## START The records

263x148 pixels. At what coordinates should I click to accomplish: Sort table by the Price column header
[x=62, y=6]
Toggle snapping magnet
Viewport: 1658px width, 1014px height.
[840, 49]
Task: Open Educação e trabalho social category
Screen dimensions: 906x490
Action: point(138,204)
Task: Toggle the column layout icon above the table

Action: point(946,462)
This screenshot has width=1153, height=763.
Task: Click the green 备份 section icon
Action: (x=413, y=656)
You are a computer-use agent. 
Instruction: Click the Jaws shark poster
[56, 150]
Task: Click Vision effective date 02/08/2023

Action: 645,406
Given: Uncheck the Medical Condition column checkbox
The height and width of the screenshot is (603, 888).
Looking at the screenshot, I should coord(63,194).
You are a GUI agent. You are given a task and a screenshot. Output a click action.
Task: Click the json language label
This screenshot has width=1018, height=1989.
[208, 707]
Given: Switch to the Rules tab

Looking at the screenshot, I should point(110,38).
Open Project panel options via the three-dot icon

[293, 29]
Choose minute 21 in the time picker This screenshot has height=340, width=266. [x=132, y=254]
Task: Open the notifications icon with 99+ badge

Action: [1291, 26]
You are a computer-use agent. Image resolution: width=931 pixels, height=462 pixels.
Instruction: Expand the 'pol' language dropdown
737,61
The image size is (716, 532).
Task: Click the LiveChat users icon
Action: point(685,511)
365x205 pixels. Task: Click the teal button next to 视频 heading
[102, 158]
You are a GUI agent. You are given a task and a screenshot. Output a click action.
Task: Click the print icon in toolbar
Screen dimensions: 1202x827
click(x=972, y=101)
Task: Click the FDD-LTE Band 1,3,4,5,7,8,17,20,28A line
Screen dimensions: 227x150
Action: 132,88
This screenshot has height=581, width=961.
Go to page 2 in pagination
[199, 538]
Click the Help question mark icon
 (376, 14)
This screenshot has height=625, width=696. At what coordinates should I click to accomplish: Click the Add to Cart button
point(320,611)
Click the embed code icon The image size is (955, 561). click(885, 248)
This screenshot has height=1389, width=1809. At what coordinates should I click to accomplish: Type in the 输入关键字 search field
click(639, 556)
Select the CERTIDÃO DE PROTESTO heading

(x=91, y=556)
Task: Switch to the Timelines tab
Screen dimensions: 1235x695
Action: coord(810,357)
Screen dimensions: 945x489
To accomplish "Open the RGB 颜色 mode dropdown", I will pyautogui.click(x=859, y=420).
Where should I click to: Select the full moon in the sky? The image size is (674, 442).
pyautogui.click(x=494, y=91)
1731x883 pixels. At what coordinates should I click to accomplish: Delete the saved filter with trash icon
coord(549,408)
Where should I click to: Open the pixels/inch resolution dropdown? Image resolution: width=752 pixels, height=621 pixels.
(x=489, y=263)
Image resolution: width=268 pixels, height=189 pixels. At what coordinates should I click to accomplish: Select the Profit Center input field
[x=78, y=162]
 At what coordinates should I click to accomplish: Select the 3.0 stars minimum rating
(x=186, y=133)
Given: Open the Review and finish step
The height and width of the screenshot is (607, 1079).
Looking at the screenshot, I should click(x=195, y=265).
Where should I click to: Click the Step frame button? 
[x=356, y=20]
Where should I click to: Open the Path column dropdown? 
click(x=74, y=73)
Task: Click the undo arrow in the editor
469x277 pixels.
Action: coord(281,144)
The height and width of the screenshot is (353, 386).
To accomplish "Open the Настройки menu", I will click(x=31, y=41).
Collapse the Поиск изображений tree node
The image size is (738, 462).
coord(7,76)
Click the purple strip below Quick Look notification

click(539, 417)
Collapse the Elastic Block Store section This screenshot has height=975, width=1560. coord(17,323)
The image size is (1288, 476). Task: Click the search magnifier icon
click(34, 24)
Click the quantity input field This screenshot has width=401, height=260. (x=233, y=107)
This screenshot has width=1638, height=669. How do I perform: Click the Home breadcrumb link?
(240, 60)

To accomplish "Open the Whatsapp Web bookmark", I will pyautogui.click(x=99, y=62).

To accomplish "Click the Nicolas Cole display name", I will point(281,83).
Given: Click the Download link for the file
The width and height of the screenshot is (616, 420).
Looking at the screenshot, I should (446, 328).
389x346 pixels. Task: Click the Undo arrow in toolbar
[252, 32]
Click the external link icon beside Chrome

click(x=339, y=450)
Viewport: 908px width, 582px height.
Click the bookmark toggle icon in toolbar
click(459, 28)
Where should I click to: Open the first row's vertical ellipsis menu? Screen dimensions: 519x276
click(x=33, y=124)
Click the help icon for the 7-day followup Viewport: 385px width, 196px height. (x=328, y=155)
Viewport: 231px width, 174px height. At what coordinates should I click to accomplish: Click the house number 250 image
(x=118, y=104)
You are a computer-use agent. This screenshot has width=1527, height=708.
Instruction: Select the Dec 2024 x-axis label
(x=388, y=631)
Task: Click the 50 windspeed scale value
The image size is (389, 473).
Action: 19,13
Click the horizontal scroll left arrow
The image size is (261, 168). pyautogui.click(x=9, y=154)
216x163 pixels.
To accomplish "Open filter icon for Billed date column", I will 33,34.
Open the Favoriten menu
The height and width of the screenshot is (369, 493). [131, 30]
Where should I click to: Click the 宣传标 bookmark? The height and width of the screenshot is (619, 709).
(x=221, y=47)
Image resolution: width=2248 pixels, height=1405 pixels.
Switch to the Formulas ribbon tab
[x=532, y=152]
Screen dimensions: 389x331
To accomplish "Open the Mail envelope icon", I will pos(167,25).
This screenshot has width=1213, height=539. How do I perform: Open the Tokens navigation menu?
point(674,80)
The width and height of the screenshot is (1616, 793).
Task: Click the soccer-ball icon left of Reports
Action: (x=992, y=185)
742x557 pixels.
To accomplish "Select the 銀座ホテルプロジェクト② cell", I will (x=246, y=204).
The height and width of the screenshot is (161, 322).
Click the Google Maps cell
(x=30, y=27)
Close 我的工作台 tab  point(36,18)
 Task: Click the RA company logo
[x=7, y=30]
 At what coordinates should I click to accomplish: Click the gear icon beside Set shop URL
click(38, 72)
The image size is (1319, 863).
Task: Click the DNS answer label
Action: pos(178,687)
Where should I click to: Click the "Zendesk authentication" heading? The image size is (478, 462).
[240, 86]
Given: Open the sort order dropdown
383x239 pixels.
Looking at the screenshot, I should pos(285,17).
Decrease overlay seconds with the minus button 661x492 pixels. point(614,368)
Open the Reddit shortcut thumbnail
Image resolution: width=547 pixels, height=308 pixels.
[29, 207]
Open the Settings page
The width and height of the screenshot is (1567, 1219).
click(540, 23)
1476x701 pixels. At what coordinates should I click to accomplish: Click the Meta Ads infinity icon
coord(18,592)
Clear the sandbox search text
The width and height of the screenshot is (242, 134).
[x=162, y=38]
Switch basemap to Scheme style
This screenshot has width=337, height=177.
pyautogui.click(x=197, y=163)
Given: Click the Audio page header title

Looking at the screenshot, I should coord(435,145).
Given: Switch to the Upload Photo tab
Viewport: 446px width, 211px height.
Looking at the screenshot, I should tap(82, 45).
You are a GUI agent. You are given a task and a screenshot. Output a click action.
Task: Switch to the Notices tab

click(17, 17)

## END The records

## Direction
Reproduce the entries above unchanged, starting with the line that contains "Click the embed" and going on through the line that contains "(x=91, y=556)".

## Full response
Click the embed code icon The image size is (955, 561). click(885, 248)
This screenshot has height=1389, width=1809. At what coordinates should I click to accomplish: Type in the 输入关键字 search field
click(639, 556)
Select the CERTIDÃO DE PROTESTO heading

(x=91, y=556)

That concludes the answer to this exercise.